I_{co,total}=-92.2\ \text{dBm}

Including noise:

I+N=-90.7\ \text{dBm}

and:

SINR=-72-(-90.7)=18.7\ \text{dB}

The new margin is:

M_{SINR}=18.7-18=0.7\ \text{dB}

The fix passes the simple screen, but with limited reserve.

Boundary With EMI

Co-channel interference is not the same as generic electromagnetic interference. EMI can come from motors, switching converters, cables or unintentional radiators. Co-channel interference is normally another communication signal using the same channel resource. That distinction matters because mitigation may require spectrum coordination instead of shielding or filtering alone.

Engineering Interpretation

Co-channel interference is often intermittent. It may depend on traffic loading, duty cycle, antenna pointing, scheduler state, hidden-node behavior, reflections, mobility or weather. A short test during quiet traffic can miss the real limiting condition.

Strong RSSI does not prove a healthy link. If the wanted signal and interferer both rise together, RSSI may look good while SINR, BER and packet delivery degrade.

Common Mistakes

Do not treat co-channel interference as ordinary thermal noise. It may be modulated, bursty, directional and correlated with network traffic. Do not use adjacent-channel rejection as the main mitigation if the interference is truly inside the wanted channel.

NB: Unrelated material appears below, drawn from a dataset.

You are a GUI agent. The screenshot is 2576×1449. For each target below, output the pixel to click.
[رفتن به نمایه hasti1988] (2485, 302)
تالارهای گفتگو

Do not average away bursts without checking service impact. A short high-power co-channel transmission can cause packet loss, retries, latency spikes or control dropouts even when average interference seems acceptable.

Validation Evidence

A defensible co-channel interference assessment should include:

  • wanted signal power and measurement bandwidth;
  • each significant interferer and aggregate linear sum;
  • noise floor and receiver sensitivity;
  • required SINR by modulation-and-coding mode;
  • traffic duty cycle and time occupancy;
  • antenna pattern, polarization and path evidence;
  • spectrum captures during worst credible loading;
  • BER, EVM, packet loss and retry behavior.

With those details, co-channel interference becomes a channel-planning and validation problem, not just a vague complaint about a noisy band.